Move services out of local hospitals into those that provide volumes for lower prices. Bring in competitive bidding for specialist services. Drummond recommends that “all hospitals” specialize so they would no longer provide a wider range of services. Patients would have to travel from hospital to hospital (or private clinic) to hospital (or private clinic) to access care.  Bring in private hospitals (Drummond calls them clinics.) This is not integration.

Redefine the role of smaller hospitals with large ALC populations.
A number of Drummond’s proposals would dismantle community hospitals and reduce the range of services available. He recommends more amalgamations, moving a vast array of services and beds out to private providers, centralizing care into fewer sites, bringing in private hospitals (he calls them clinics). This is all bad news for rural and smaller towns, but also bad news for larger communities who want to access services in their local hospitals.

Implement David Walker’s recommendations for addressing ALC.
Including measures to provide a continuum of care.

Consider fully uploading public health (the remaining 25% paid for by municipalities) to provincial funding.

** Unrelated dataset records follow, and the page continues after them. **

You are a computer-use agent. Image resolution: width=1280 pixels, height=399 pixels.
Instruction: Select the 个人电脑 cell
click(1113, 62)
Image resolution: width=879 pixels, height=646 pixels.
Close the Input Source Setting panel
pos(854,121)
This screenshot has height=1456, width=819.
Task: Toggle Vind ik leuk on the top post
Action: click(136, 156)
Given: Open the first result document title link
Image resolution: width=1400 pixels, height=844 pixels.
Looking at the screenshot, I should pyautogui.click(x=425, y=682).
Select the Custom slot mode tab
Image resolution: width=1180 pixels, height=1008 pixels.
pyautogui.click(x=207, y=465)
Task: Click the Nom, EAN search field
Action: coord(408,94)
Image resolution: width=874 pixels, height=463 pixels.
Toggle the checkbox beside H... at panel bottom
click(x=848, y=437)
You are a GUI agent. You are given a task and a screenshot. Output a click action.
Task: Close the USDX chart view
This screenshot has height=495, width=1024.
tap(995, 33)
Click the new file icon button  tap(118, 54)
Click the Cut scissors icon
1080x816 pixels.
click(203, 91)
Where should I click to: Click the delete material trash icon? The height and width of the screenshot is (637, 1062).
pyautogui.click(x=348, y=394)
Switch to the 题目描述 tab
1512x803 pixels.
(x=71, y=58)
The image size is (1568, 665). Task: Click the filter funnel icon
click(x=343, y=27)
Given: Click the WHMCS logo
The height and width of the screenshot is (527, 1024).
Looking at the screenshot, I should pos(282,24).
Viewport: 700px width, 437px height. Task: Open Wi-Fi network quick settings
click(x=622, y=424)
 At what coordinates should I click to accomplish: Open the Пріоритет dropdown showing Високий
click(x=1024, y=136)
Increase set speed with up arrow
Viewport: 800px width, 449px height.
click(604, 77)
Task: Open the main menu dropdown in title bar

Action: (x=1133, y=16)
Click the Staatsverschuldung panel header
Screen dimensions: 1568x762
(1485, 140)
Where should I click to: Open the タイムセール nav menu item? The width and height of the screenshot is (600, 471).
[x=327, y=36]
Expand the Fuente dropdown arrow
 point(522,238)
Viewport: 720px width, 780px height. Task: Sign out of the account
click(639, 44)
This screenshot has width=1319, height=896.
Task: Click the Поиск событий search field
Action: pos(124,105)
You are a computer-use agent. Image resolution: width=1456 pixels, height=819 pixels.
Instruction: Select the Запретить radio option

Have doctors address diet and exercise before making prescriptions. Promote healthy lifestyles.

Change the Ontario Drug Benefit Program to limit payments for drugs for wealthier seniors, increase co-payments, extend it to lower income people of all ages.

Pursue common drug pricing across Canada to reduce the cost of drugs.
Drummond makes other good recommendations to reduce drug costs, including comparisons between drugs, expansion of generic drugs, making sure the Canada-European Free Trade Agreement (CETA) does not undermine attempts to expand generic substitution.

Centralize all back-office functions.

Bring in electronic health records.

Expand the scope of medicare to cover pharmaceuticals, long-term care and aspects of mental health care.
Drummond suggests either a social insurance model (like Germany) or a public payer model (like Medicare in Canada). There is no money for this given Drummond’s proposed cut to spending targets.

Establish a Commission to guide health reform and consult on the 20-year health plan.